Exercise requirements => Please keep to the lines below from the one with "You are a computer-use" through the one with "Instruction: Click the Save & close button", and restate them word for word, ends included.

Records shown =>
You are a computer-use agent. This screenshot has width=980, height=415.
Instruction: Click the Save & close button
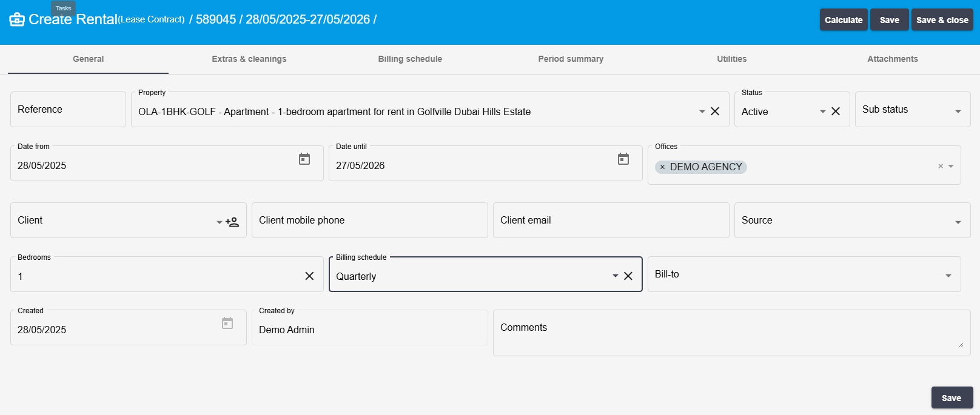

* * *

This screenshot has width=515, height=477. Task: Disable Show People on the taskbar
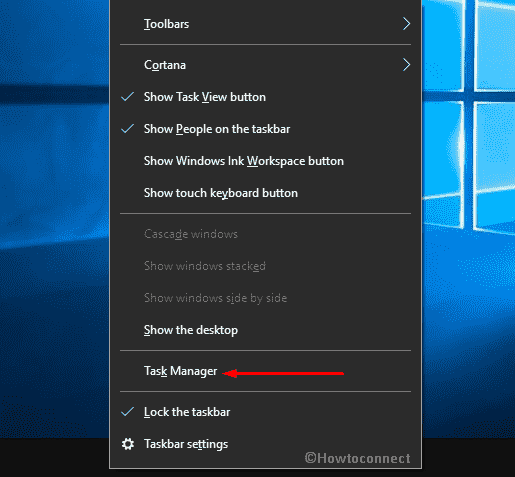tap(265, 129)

* * *

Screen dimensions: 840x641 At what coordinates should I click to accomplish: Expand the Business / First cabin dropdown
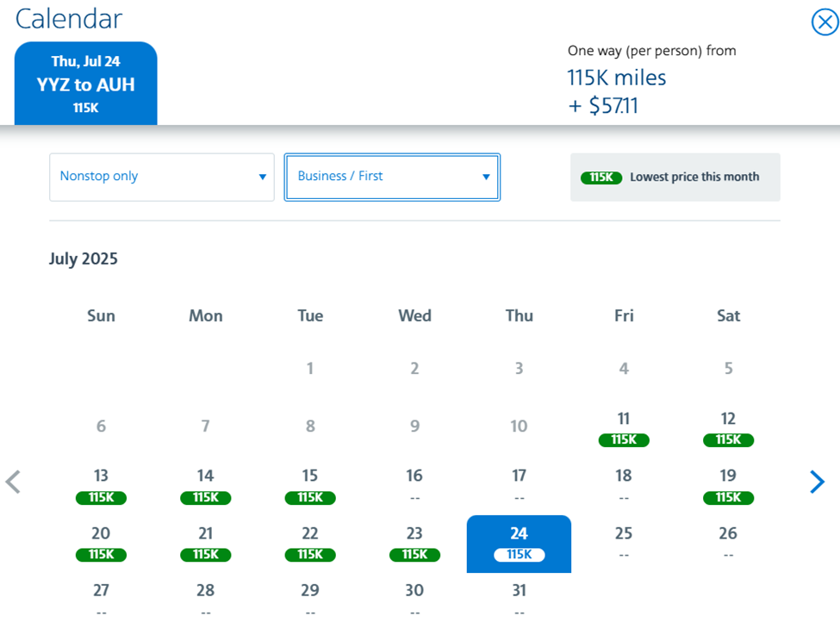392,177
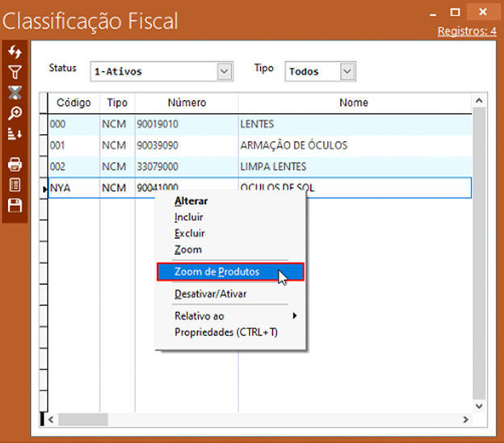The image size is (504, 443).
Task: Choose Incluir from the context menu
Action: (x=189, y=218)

Answer space =>
You are a computer-use agent. This screenshot has width=980, height=415.
Instruction: Click the Save & close button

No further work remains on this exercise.